Exercise:
Could you copy every entry exactly, with nothing changed?

Supplied material:
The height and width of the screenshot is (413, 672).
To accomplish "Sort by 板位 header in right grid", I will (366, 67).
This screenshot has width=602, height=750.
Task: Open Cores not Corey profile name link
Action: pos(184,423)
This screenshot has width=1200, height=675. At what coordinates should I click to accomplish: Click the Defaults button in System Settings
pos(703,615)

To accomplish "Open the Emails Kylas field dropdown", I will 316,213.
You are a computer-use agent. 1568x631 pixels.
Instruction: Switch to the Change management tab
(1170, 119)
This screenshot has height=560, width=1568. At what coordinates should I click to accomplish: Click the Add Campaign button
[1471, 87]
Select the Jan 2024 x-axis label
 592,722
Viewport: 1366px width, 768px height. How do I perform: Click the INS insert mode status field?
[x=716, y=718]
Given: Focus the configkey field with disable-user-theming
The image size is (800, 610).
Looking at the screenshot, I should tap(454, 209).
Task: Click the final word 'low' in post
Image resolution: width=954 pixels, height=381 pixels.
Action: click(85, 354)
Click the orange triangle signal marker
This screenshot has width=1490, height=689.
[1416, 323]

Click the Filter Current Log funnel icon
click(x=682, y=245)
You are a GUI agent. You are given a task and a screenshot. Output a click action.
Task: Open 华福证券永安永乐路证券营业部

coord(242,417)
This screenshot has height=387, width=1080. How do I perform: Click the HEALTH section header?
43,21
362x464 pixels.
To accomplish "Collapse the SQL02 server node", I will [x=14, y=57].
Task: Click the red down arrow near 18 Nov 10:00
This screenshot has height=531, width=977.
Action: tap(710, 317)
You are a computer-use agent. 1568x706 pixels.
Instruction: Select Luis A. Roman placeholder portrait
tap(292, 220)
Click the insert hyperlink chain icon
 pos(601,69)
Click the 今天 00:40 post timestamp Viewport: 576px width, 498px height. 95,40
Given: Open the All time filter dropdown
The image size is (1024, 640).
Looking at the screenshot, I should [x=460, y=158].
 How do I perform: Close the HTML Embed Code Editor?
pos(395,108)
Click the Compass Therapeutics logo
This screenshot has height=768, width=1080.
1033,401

Output of the exercise:
The height and width of the screenshot is (413, 672).
To accomplish "Sort by 板位 header in right grid", I will (366, 67).
This screenshot has width=602, height=750.
Task: Open Cores not Corey profile name link
Action: pos(184,423)
This screenshot has width=1200, height=675. At what coordinates should I click to accomplish: Click the Defaults button in System Settings
pos(703,615)

To accomplish "Open the Emails Kylas field dropdown", I will 316,213.
You are a computer-use agent. 1568x631 pixels.
Instruction: Switch to the Change management tab
(1170, 119)
This screenshot has height=560, width=1568. At what coordinates should I click to accomplish: Click the Add Campaign button
[1471, 87]
Select the Jan 2024 x-axis label
 592,722
Viewport: 1366px width, 768px height. How do I perform: Click the INS insert mode status field?
[x=716, y=718]
Given: Focus the configkey field with disable-user-theming
The image size is (800, 610).
Looking at the screenshot, I should tap(454, 209).
Task: Click the final word 'low' in post
Image resolution: width=954 pixels, height=381 pixels.
Action: click(85, 354)
Click the orange triangle signal marker
This screenshot has width=1490, height=689.
[1416, 323]

Click the Filter Current Log funnel icon
click(x=682, y=245)
You are a GUI agent. You are given a task and a screenshot. Output a click action.
Task: Open 华福证券永安永乐路证券营业部

coord(242,417)
This screenshot has height=387, width=1080. How do I perform: Click the HEALTH section header?
43,21
362x464 pixels.
To accomplish "Collapse the SQL02 server node", I will [x=14, y=57].
Task: Click the red down arrow near 18 Nov 10:00
This screenshot has height=531, width=977.
Action: tap(710, 317)
You are a computer-use agent. 1568x706 pixels.
Instruction: Select Luis A. Roman placeholder portrait
tap(292, 220)
Click the insert hyperlink chain icon
 pos(601,69)
Click the 今天 00:40 post timestamp Viewport: 576px width, 498px height. 95,40
Given: Open the All time filter dropdown
The image size is (1024, 640).
Looking at the screenshot, I should [x=460, y=158].
 How do I perform: Close the HTML Embed Code Editor?
pos(395,108)
Click the Compass Therapeutics logo
This screenshot has height=768, width=1080.
1033,401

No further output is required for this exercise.